The Quest To Find Oneself
Years ago I had the opportunity to visit an ceramic artist friend while she was attending an artist residency outside of Santa Cruz in Davenport, CA. I thought that it was the greatest opportunity for an artist that I had ever seen and I wanted to do it too. That was in 1975. Fast forward to 2017…I finally got my wish and I got accepted to The Sedona Summer Colony, in Sedona, AZ. Now you may be wondering what that has to do with the 5 Things You Probably Don’t Know About Artists. When I arrived at The Colony I met some fabulously talented creatives from a variety of artistic backgrounds and styles.
There were musicians, writers, actors, ceramic artists, clothing artists, visual artists, healers, and even 3D mapping artists, all at various levels of expertise. When we gathered for our meals twice a day or in the evenings with a glass of wine or mornings over coffee, we talked about creating, what inspired us, what blocked us, what gave us pause, what drove our passion, what our passions were, where we saw ourselves in the world around us, what our walls were, what time of day we liked to create, why we couldn’t sleep at night, why we did whatever we did or couldn’t do and what we thought we wanted to do about all of that. Never, I mean NEVER in my life have I been so brutally honest with myself and with another person, talking about all of these things. And I know that I was not alone, because we all shared and spilled our guts that we too felt safe to reveal our inner most fears and passions. We came to realize that all of us during most of our lives had felt like outcasts, weirdos, misunderstood, unicorns, and/or loners, struggling to find where we fit in and finally realizing we didn’t care if we fit in. We laughed together at these realizations and many of us cried together for the same reason. Most of the time we laughed, though. We began calling ourselves “The Tribe”. We never felt so connected, so bonded, so accepted before. It was the most joyous environment, filled with acceptance and a caring understanding of our mutual souls. It was validating and such a relief.

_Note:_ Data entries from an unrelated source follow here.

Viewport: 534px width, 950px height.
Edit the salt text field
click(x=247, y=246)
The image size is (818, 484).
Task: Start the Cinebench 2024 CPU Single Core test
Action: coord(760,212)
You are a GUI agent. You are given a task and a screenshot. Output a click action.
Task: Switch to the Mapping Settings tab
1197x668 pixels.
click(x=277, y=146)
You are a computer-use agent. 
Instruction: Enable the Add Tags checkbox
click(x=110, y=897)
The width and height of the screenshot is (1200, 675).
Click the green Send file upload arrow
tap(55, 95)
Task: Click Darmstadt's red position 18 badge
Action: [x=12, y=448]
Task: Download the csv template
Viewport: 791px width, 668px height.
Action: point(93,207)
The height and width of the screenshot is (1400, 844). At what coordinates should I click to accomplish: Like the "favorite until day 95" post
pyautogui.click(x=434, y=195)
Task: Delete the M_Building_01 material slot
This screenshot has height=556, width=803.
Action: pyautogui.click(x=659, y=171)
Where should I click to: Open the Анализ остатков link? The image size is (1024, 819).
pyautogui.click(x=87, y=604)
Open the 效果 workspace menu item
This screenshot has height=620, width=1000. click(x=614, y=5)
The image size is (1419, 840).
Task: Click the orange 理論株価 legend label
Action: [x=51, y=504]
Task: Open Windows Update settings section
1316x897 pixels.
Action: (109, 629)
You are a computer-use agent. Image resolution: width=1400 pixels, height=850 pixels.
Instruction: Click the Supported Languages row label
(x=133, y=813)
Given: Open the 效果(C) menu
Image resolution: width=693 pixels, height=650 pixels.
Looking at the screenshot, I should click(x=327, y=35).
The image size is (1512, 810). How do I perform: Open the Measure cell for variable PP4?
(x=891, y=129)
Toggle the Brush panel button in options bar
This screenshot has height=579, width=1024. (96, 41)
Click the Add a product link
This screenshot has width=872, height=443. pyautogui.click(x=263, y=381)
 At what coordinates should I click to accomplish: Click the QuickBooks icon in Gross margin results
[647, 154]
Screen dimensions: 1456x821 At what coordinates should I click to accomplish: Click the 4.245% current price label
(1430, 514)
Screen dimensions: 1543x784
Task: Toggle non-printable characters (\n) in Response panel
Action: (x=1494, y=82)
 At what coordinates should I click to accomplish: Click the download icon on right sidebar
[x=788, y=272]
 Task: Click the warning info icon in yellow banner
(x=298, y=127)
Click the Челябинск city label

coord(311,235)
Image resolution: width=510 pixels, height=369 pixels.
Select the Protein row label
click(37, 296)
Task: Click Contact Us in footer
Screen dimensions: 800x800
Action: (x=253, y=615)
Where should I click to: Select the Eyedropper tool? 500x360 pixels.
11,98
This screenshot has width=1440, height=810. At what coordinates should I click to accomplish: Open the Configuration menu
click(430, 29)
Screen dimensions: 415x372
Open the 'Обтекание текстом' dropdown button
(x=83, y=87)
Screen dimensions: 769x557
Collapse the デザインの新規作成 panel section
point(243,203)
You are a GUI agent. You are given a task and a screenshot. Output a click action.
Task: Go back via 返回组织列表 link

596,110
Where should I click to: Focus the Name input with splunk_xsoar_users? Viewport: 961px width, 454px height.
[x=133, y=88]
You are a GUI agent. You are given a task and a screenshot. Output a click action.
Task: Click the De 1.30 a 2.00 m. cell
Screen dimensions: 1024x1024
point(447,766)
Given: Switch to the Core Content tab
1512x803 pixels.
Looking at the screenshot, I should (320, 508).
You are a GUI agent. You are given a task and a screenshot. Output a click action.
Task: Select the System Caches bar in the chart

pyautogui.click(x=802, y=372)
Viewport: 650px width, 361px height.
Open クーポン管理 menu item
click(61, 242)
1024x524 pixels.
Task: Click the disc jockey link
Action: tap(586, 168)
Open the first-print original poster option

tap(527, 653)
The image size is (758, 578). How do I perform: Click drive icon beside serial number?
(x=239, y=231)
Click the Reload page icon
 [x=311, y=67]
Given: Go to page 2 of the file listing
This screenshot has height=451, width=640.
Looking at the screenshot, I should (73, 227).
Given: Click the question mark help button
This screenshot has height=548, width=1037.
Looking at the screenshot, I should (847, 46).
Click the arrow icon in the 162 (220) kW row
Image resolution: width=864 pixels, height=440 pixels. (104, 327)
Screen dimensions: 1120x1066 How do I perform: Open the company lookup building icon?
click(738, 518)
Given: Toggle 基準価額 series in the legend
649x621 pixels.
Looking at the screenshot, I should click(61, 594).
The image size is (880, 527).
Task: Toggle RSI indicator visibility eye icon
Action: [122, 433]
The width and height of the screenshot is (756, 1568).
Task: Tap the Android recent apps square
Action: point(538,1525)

Of course, every person is unique unto themselves. But, if you’ve ever spent any time with anyone who is creative, you, I’m sure have noticed that that person sees and hears things in a way you may never imagined. Maybe you are close friends, maybe you are partners, spouses, siblings. Maybe YOU are the creative reading this because the title intrigued you and you wanna see if the “5 Things” resonate with you too, because you have those certain things that guide you that you never talk about or rarely share with anyone. What I realized for the very first time in my creative life…is that I am not alone with these feelings, ideas, and passions. I have never before had such a unique opportunity to share “My Artist Way” openly and freely with another artist. Does that sound weird to you? Or does that sound familiar? Whether weird or familiar, to me it sounds amazing that I am not alone in silent artistic soul searching. What I found at The Colony were creative loners that for the first time for most of us, we felt like we had found our Tribe, our soul sistas and brothas from anotha fatha and motha. So let me tell you 5 Things You Probably Don’t Know About Artists.
1. We don’t always know where we are going when we set out to create something.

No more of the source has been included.